Women of the Early Church: A Gallery
Anthusa lived from c. 330 to 374 A.D. in Antioch. Widowed at the age of 20, she is remembered for her influence in the life of her son, John Chrysostom, one of the greatest preachers and leaders of the 4th-century church. Her contemporaries tell us Anthusa was cultured, attractive, and from a wealthy family. Yet she chose to not remarry after her husband’s death, deciding instead to devote herself to rearing her two children, John and his sister.
John later wrote that his mother not only taught her children to know and love the teachings of the Bible, but also that her very life was a model of biblical teaching. A student of law, rhetoric and the Scriptures, John was ordained by Bishop Meletius and later became bishop of Constantinople. A zealous missionary himself, he inspired numerous others to serve as missionaries. And he always emphasized that a crucial factor to effective evangelism is for Christians to be living examples of Christ-centeredness. Surely he learned something of this from his mother Anthusa.
Chrysostom is known as the writer of numerous biblical commentaries, and as one of the most articulate and influential spokesmen for Christianity in his era. So much so, in fact, that the Empress Eudoxia tried in Chrysostom’s later years to silence the preacher by banishing him. Chrysostom deeply revered his mother, admiring her prayers and her faith, and cared for her until her death. We don’t know much else about Anthusa, but we know she had great positive influence, at the least by way of her influential son.

* _Input data_:
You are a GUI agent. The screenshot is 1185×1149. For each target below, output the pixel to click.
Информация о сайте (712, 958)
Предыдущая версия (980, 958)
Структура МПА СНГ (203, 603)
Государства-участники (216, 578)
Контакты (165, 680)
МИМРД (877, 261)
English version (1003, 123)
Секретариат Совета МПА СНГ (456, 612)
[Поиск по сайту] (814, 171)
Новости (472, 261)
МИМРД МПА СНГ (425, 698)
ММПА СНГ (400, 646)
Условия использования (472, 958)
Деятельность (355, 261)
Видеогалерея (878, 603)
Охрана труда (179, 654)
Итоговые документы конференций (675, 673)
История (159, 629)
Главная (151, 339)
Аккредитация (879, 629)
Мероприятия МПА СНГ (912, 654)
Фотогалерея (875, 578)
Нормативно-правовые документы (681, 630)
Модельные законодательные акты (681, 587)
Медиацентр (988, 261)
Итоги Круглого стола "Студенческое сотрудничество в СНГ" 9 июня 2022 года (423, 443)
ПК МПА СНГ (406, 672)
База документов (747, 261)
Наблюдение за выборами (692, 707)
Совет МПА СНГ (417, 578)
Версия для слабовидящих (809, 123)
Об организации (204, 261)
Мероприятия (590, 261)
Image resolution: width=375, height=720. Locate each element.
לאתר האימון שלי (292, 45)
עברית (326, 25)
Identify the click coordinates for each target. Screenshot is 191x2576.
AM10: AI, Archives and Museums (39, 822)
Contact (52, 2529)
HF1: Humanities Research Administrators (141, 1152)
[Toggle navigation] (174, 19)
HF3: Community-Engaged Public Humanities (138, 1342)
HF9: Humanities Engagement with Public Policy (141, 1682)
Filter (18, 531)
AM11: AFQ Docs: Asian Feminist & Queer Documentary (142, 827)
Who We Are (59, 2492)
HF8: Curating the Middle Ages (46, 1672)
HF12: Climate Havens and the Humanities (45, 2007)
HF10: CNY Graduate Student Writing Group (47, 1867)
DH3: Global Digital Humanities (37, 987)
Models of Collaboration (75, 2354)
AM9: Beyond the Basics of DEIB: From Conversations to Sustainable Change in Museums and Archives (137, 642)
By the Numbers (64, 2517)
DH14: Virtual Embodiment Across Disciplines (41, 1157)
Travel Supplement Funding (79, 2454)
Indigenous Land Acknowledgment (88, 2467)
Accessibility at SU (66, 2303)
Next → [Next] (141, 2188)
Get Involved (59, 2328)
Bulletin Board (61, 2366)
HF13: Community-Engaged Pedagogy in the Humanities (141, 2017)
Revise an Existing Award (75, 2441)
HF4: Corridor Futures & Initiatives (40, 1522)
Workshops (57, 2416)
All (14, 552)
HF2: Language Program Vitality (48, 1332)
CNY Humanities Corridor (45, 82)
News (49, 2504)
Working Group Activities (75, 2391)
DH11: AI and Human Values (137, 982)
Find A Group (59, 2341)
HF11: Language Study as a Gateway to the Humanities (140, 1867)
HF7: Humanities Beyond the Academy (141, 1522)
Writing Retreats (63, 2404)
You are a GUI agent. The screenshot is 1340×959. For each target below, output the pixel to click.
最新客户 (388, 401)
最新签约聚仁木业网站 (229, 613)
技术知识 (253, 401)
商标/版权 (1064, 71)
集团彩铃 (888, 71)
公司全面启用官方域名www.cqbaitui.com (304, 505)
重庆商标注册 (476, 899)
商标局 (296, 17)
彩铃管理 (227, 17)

* _Work to be completed_: Transcribe the Anthusa passage between "John later wrote" and "his mother Anthusa.", inclusive. The listing comes from a source unrelated to the Anthusa passage.

* _Problem solution_:
John later wrote that his mother not only taught her children to know and love the teachings of the Bible, but also that her very life was a model of biblical teaching. A student of law, rhetoric and the Scriptures, John was ordained by Bishop Meletius and later became bishop of Constantinople. A zealous missionary himself, he inspired numerous others to serve as missionaries. And he always emphasized that a crucial factor to effective evangelism is for Christians to be living examples of Christ-centeredness. Surely he learned something of this from his mother Anthusa.